Извечная тревога никогда не уходит, даже когда во снах светит яркое солнце, по площадке бегают тени, а Никита ласково гладит по голове. Злате кажется, что его новое дыхание становится тяжелее. Даже сейчас, во сне. Она поднимает одну руку в поиске ладони в реальности. Грань между материальным и вымышленным миром удивительно тонкая и прочная одновременно.
Настоящий Никита сейчас рядом.
Пожалуй, только во сне.
Родные светлые волосы робота потемнели и отросли, а на лице проступила щетина. Злата не может этого заметить – ей хватает только касания ладоней. Мужчина двигает Злату поближе к стене и перекидывает через нее одну ногу, чтобы удобнее нависнуть сверху и не давить всем телом. В темноте кожа кажется особенно бледной, и он неспешно опускает свои губы на тонкую шею. Злата дергается. Мужчина тоже вздрагивает, – самому смешно со своей реакции – останавливается, чтобы уткнуться носом за ухо и вдохнуть запах апельсинового шампуня.

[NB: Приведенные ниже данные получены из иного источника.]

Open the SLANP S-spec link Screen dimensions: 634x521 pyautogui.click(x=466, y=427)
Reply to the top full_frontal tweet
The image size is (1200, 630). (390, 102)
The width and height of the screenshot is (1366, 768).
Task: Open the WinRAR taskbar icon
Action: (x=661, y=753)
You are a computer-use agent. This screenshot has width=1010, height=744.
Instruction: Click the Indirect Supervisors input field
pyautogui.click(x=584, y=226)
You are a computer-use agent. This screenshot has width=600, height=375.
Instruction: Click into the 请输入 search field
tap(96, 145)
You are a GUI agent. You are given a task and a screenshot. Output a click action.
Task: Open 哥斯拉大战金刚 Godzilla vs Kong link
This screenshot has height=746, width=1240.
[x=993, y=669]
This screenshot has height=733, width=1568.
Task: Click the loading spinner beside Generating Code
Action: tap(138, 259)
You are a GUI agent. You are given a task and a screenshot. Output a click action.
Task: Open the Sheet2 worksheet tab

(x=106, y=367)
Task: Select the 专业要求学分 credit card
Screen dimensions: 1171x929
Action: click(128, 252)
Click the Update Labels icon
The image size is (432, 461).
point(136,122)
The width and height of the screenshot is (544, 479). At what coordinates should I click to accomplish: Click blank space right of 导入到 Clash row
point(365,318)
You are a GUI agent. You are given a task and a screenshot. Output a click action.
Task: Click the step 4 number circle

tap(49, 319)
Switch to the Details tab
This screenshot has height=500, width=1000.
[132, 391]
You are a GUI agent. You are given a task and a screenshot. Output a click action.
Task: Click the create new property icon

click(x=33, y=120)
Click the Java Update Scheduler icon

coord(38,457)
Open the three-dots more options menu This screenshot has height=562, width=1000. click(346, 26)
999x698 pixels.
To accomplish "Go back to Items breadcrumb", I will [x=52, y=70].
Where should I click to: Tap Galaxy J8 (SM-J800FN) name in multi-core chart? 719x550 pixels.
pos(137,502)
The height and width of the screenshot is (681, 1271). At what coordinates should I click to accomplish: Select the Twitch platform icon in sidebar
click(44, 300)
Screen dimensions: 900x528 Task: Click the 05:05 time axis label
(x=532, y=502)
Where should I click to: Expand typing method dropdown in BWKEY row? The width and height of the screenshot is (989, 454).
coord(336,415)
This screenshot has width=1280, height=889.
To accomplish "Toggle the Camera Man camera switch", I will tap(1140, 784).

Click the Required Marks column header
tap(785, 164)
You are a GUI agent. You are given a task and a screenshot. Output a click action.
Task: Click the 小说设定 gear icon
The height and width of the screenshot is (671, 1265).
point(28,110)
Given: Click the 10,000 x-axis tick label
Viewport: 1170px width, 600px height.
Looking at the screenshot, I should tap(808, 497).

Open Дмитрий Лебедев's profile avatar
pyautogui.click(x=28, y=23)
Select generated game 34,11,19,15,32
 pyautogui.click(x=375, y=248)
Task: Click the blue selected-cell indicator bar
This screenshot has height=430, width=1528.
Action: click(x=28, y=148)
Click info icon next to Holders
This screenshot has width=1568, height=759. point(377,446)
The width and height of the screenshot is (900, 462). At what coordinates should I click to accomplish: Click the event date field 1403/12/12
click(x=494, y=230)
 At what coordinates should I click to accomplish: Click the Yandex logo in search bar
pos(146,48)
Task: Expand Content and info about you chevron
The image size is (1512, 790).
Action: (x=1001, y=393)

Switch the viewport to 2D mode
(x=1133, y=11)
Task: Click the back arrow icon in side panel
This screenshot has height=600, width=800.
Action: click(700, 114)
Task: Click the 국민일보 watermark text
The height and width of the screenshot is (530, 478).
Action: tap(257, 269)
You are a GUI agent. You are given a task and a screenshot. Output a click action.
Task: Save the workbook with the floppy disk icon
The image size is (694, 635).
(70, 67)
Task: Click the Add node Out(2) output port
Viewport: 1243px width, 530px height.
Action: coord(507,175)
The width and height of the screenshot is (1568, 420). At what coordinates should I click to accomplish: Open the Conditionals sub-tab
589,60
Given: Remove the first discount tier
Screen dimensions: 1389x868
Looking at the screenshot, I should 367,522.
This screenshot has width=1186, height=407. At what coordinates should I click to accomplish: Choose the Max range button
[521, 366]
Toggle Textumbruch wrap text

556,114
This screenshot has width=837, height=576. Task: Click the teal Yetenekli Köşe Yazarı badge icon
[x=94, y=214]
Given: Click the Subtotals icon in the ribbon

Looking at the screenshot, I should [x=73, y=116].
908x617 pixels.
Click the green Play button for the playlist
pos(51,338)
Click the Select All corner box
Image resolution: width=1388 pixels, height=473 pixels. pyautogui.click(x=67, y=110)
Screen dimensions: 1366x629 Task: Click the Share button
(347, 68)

Злата покрепче сжимает ладонь в крепких пальцах и тревожно шепчет что-то сумбурное. Никита во сне обнимает и успокаивает, он целует щеки и лоб, помогает считать и гладит по голове. Злата не понимает его слов, но прижимается изо всех сил и не позволяет себе плакать – солнце на небе слишком яркое, запахи леса чересчур сладкие, все вокруг счастливое. Злате нельзя плакать.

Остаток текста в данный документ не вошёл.